Le choix des professionnels à impliquer dans l’offre de services n’est pas simple. Il est important à cet égard que soit affirmée l’identité professionnelle de chacun et que soit valorisé leur apport spécifique. Il faut bien se connaître et se reconnaître pour s’entendre et se coordonner afin d’offrir un panier de services différents et complémentaires.

Le choix des professionnels à mobiliser implique la prise en compte de diverses considérations, dont celles d’ordre clinique, organisationnel et déontologique ou légal.

Sur le plan clinique, il faut entre autres s’arrimer sur :

  • les besoins et les ressources des clients qu’on aura préalablement évalués avec rigueur;
  • les indications à leur offrir de la psychothérapie ou une intervention autre qui s’accrocherait à un champ d’exercice professionnel particulier;
  • les données probantes;
  • l’évaluation en continu de l’efficacité des services offerts.

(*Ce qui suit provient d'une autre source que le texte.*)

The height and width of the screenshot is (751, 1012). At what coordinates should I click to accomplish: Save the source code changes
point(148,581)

Sur le plan déontologique ou légal, un professionnel ne peut s’engager dans des activités pour lesquelles il ne détient pas les compétences. Il ne peut non plus exercer des activités qui ne lui seraient pas légalement réservées. Il est ici pertinent de rappeler que l’évaluation des troubles mentaux est une autre activité réservée. Cette évaluation doit être incluse dans l’évaluation initiale rigoureuse, préalable à la psychothérapie, si on compte engager un client dans des interventions psychothérapeutiques conçues pour traiter un trouble en particulier, y compris les traitements dont font état des données probantes.

Sur le plan organisationnel, le réseau public doit disposer de ses ressources de façon optimale pour répondre à ses responsabilités populationnelles. Il doit tenir compte des professionnels sur lesquels il s’appuie pour délimiter le panier de services. Ce faisant, il ne peut ignorer que ceux-ci ne sont pas interchangeables.

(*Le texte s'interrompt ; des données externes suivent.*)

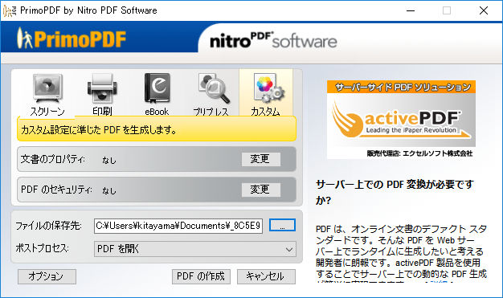Minimize the PrimoPDF window
This screenshot has height=298, width=503.
[x=411, y=10]
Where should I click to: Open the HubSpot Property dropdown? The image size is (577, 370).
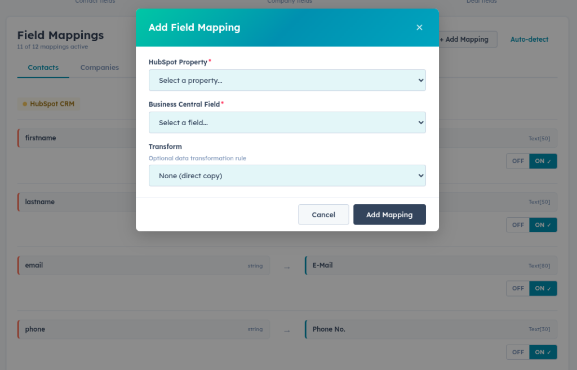[287, 80]
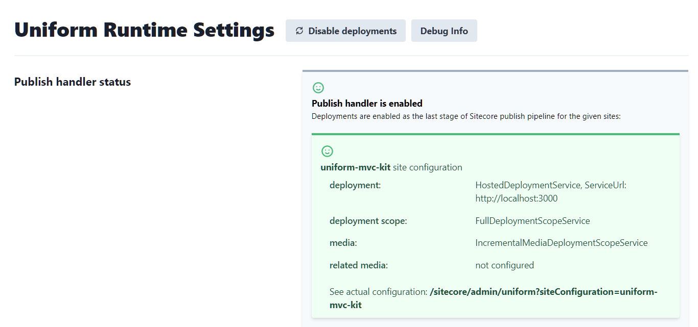The width and height of the screenshot is (698, 327).
Task: Click the deployment: row label
Action: [355, 185]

La question de la multidisciplinarité ouvre sur la possibilité que la psychothérapie de groupe implique deux co-intervenants, dont l’un pourrait ne pas être habilité à la psychothérapie, ce dont fait état la conclusion de l’avis de l’Ordre. Cependant, la présence d’un tel co-intervenant n’est pas obligatoire. Il faut bien comprendre que la pertinence d’une telle implication repose sur ce que le co-intervenant peut apporter de spécifique, en fonction notamment de son champ d’exercice ou de son expertise, et ce, à la lumière du contenu à aborder. Il faut aussi bien avoir en tête que les professionnels mandatés pour offrir la psychothérapie intègrent nécessairement en séances ou en cours de processus et à des degrés variables des interventions qui sont de l’ordre du soutien, de l’accompagnement, de l’éducation, de la réadaptation, pour ne nommer que celles-ci, et ce, selon ce que préconise le modèle théorique en référence et selon les besoins, les capacités et les ressources de leurs clients.

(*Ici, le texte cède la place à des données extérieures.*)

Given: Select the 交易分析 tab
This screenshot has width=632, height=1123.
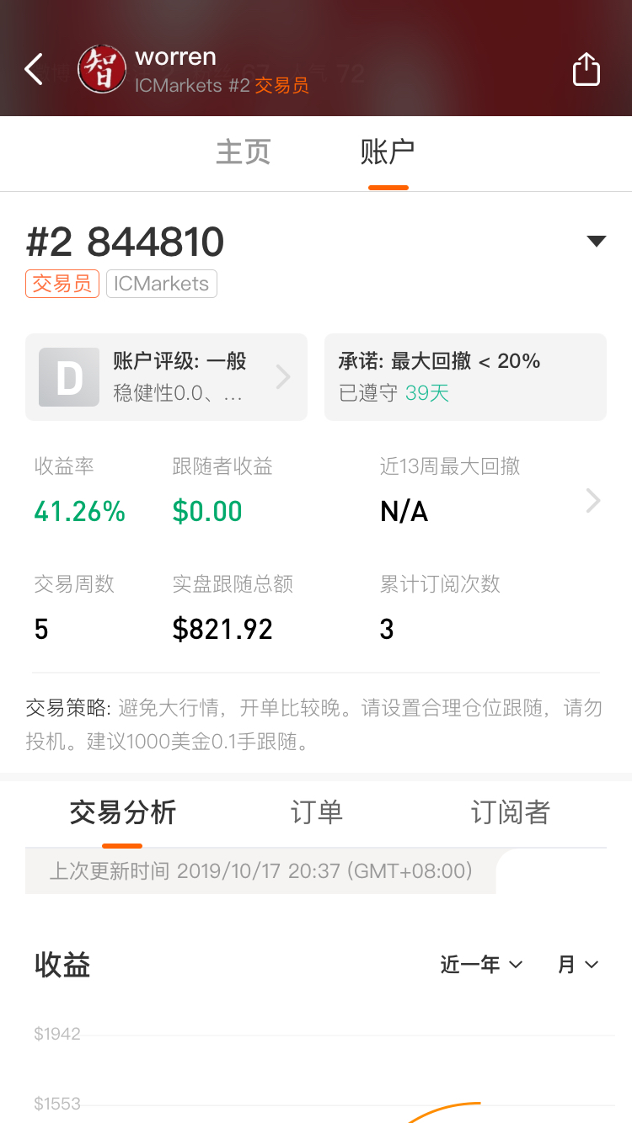Looking at the screenshot, I should click(122, 812).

Par ailleurs, dans les cas où la psychothérapie de groupe s’adresserait à une clientèle particulièrement difficile et que, pour mieux y répondre, on jugerait essentiel que les deux co-intervenants soient habilités à l’exercice de la psychothérapie, il serait plutôt mal avisé de vouloir remplacer l’un d’eux par un professionnel qui n’y est pas habilité. Il faut en effet s’assurer que la co-intervention ne porte pas atteinte à l’efficacité ou à l’efficience de la psychothérapie, mais serve plutôt à enrichir cette dernière.

Conclusion

Dans le contexte actuel où on est à modifier l’organisation et la gouvernance du réseau de la santé et des services sociaux et où les ressources se font rares, il importe plus que jamais de mettre en place de solides procédures d’évaluation, incluant l’évaluation initiale rigoureuse devant précéder l’offre de psychothérapie2, afin de déterminer qui est à même de tirer profit des services qu’on compte offrir. Dans tous les cas, il faut non seulement évaluer les personnes en vue de les orienter adéquatement et de mandater les bons professionnels, mais il faut aussi évaluer en continu l’efficacité des services offerts, quels qu’ils soient, pour s’assurer que leur pertinence se maintienne.